Mieux prendre en compte les étapes du cycle de vie
110L’arrivée d’un enfant dans un ménage opère une rupture dans les habitudes de déplacement. La liberté de mouvement – à tout le moins celle de se déplacer rapidement – est souvent restreinte par le rythme de l’enfant. Se déplacer avec lui nécessite une anticipation plus grande des aléas de ce déplacement, tant au niveau de celui-ci que de l’activité que le déplacement doit permettre. Il s’agit généralement de prévoir les éléments de logistique (poussette, repas, jouet, lange de rechange, etc.) qui assurent le confort de l’enfant et sa sécurité. Cette « logistique » est souvent pondéreuse et encombrante, ce qui ne favorise pas l’usage des transports collectifs. Pour sa part, l’infrastructure des transports collectifs est décrite par les parents comme ne favorisant pas suffisamment les déplacements avec enfants : les difficultés liés à la présence d’escaliers ou d’escalators dans le métro, l'accès aux bus et aux trams, le manque de places assises assurées, l’encombrement des véhicules aux heures de pointe, le peu de confort des arrêts de surface lorsque les conditions climatiques sont peu propices à la sortie ou leur manque de sécurité pour assurer une surveillance constante de l’enfant en bas âge, constituent autant d’éléments qui dévalorisent l’usage du transport public, même aux yeux de parents qui en étaient jadis des adeptes.
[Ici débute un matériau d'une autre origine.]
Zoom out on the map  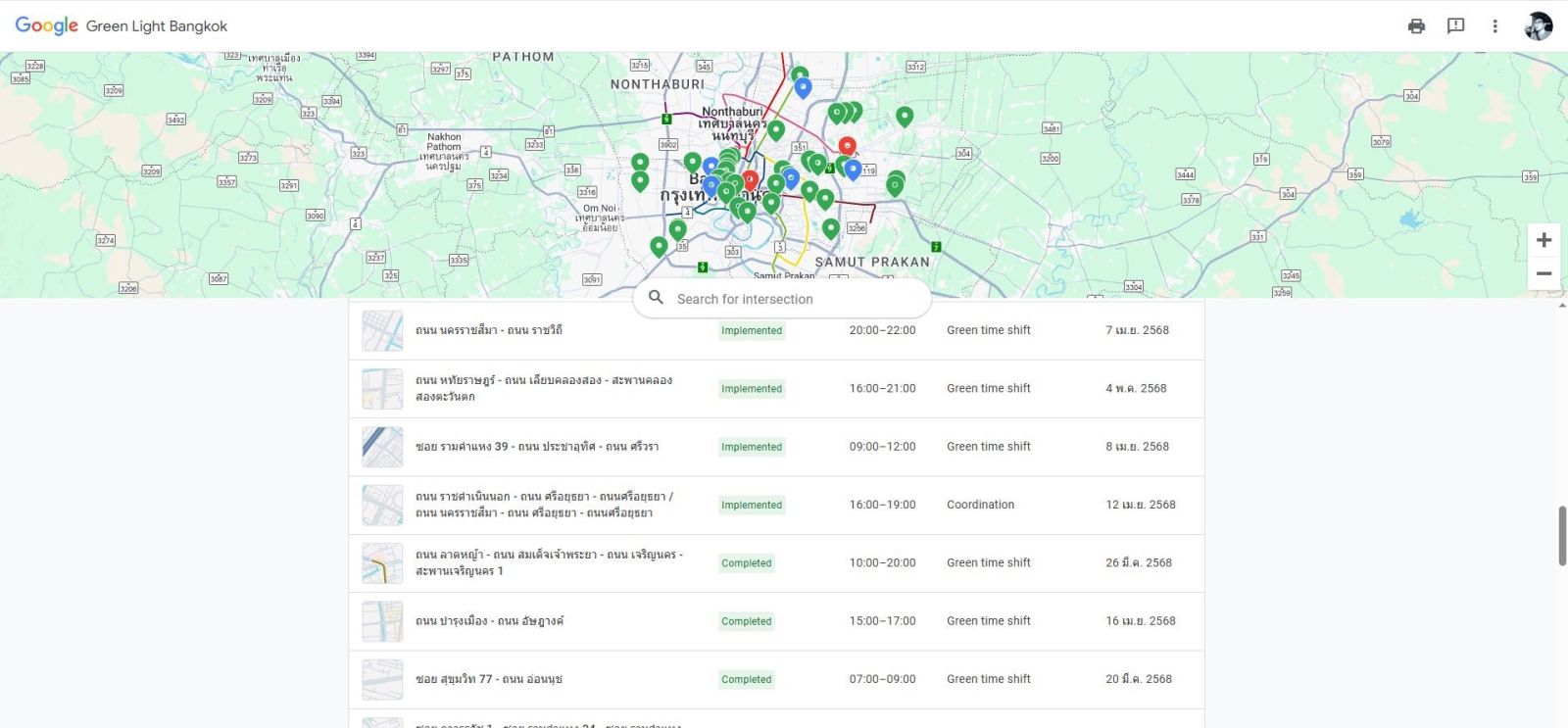pyautogui.click(x=1544, y=273)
111Pour ces multiples raisons, la voiture est considérée par la plupart des parents comme le mode de transport le plus adapté au confort et à la sécurité de l’enfant. Même pour les plus réfractaires d’entre eux, l’arrivée d’un enfant correspond dès lors souvent à l'achat d’une automobile. On peut le constater et le regretter. On peut aussi s’interroger sur les manières de rendre le transport collectif plus « amical » avec les enfants et leurs parents. Des améliorations peuvent être apportées à l’infrastructure existante et beaucoup est déjà entrepris dans ce sens, même si cela nécessite du temps et des moyens importants (installation d’ascenseurs dans les stations de métro, nouveaux trams et bus à larges portes et planchers surbaissés...). Certaines mesures doivent sans doute encore être prises, par exemple pour améliorer le confort et la sécurité aux arrêts de surface (ce qui passe aussi par une amélioration de la fréquence de passage, enjeu beaucoup plus large encore). L’on pourrait également s’inspirer de ce que le monde automobile a réalisé de mieux. Les stations d’autoroutes, par exemple, proposent une multitude de services « nurseries » qui favorisent les voyages avec enfants. Ne pourrait-on imaginer des services similaires dans quelques stations-nœuds du réseau de métro par exemple ?
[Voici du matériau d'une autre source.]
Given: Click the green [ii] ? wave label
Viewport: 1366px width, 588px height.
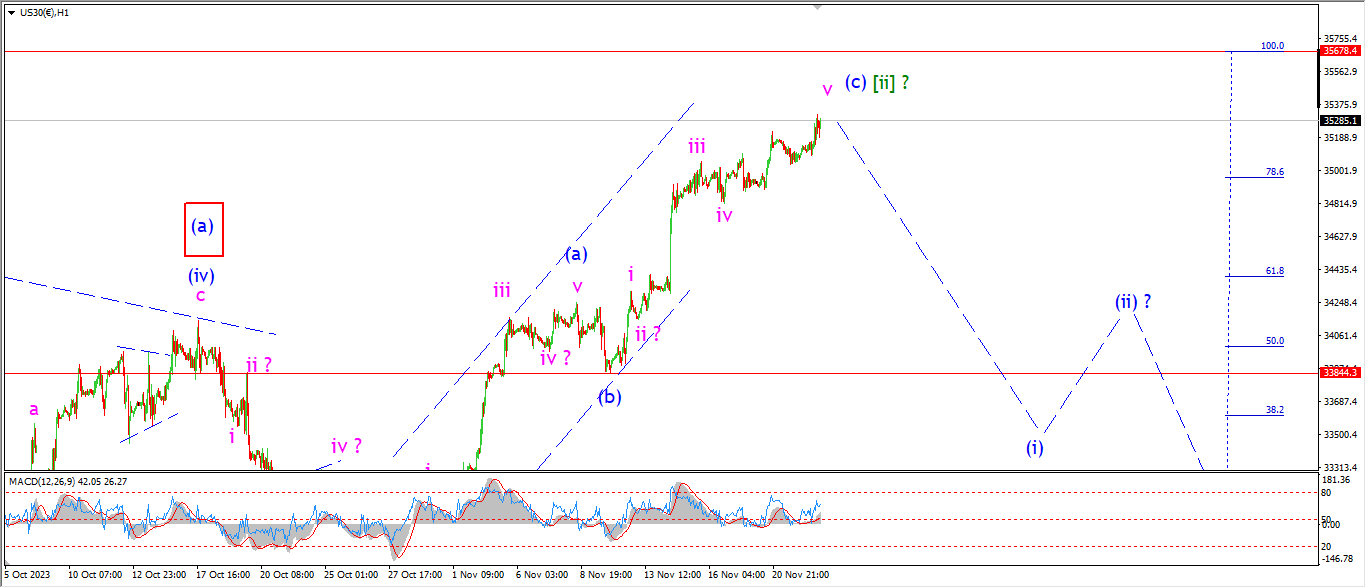Looking at the screenshot, I should (x=890, y=84).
112Mais la réflexion dépasse la question de l’infrastructure et doit aussi s’orienter vers le service. Comment renforcer le caractère festif de l’usage des transports publics pour un enfant ? Comment valoriser la qualité du contact « parents-enfants » lors des trajets en transports publics, qualité souvent citée lors des interviews ? Comment mieux accueillir les parents avec enfants en bas âge dans les transports publics, tout en favorisant la transmission des normes informelles de partage de l’espace, afin d’éviter les frictions entre jeunes voyageurs et autres usagers ?
113Bien que ciblé sur les enfants, le type de service envisagé ci-dessus rejoint des demandes relatives à l’usage des transports publics dans le cadre des courses (cf. infra). Comment les transports publics urbains peuvent-ils favoriser la construction de chaînes de déplacements complexes ? Ne faudrait-il pas, par exemple, créer des consignes dans les stations d'interconnexions du réseau et développer davantage les commerces de proximité comme c’est le cas dans certaines gares SNCB ?
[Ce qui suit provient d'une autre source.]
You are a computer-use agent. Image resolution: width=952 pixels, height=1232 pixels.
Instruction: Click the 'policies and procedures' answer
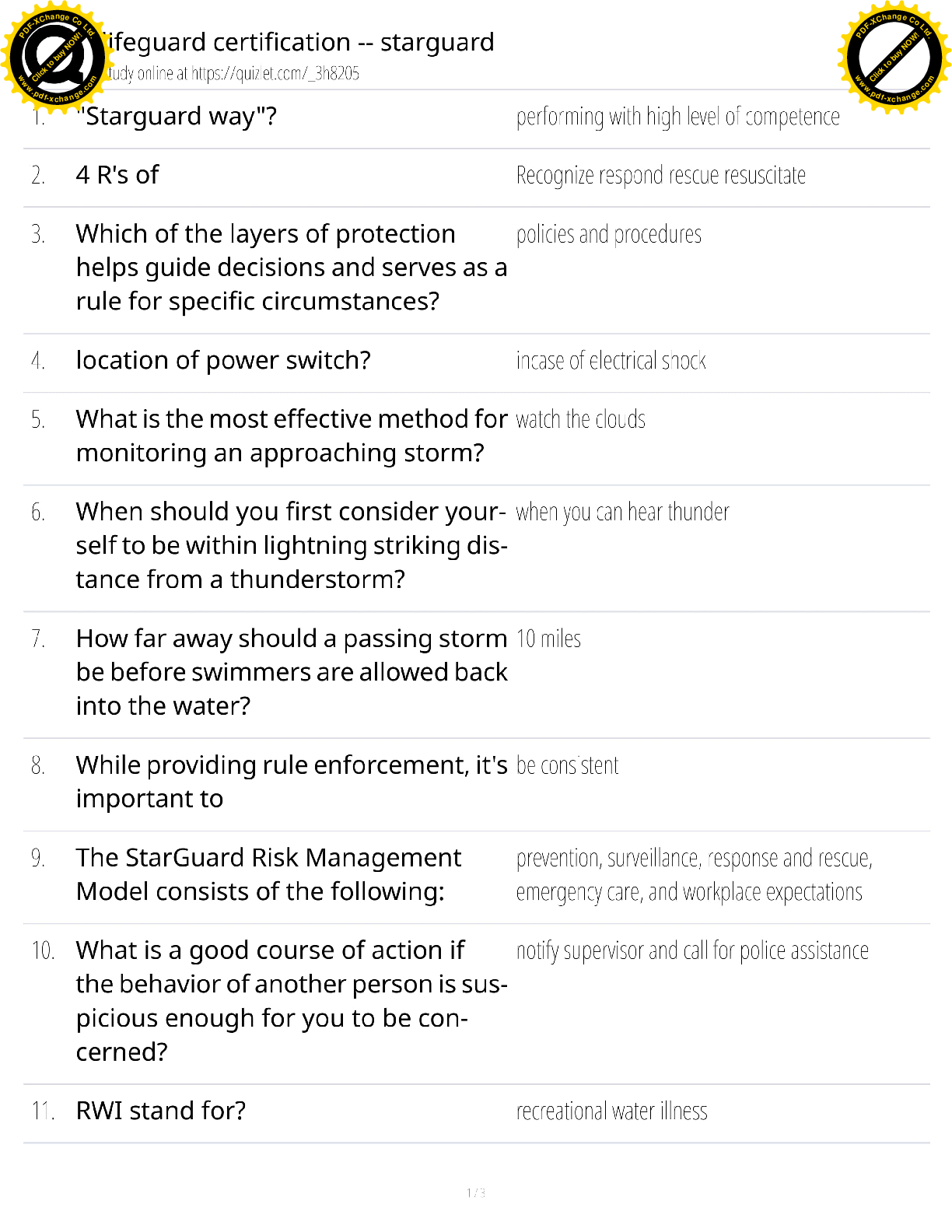(608, 234)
114Par ailleurs, écoles et commerces sont des acteurs disposant du pouvoir de toucher les parents d’enfants en bas âge. Ne faudrait-il pas imaginer des collaborations plus étroites entre ces acteurs et les sociétés de transport ?
115La question à se poser est non seulement celle de la recherche des possibilités de garder « en continu » la clientèle des parents avec enfants en bas âge, mais aussi celle de trouver les possibilités de récupérer les anciens usagers lorsque l’autonomie de l’enfant a commencé à s’affirmer (que ce soit une capacité de marche suffisante ou la reconnaissance d’une autonomie spatiale souvent acceptée à l’entrée dans le secondaire)8.
116L’autonomie spatiale de l’enfant n’est pas celle de l'adulte. Ce qui effraie les parents n’est pas tant l’usage régulier d’une ligne de transports collectif par l’enfant nous avons rencontré des parents laissant leurs enfants utiliser les transports publics dès l’âge de sept ans – que le peu de capacité de l’enfant à gérer l’imprévu (inattention quant à l’arrêt, panne, accident, retard...). Les parents craignent également tant l’insécurité routière sur le chemin vers les transports collectifs ce qui mène au cercle vicieux traditionnel où la peur de la route conduit à l’usage automobile – que le racket par les pairs. Sans doute serait-il possible d’imaginer des manières de rencontrer ces craintes en assurant des formes ciblées d’encadrement adulte aux déplacements récurrents des enfants sur les lignes de transport collectif (du type des APS, stewards urbains ou PTP déjà existants dans d’autres politiques urbaines).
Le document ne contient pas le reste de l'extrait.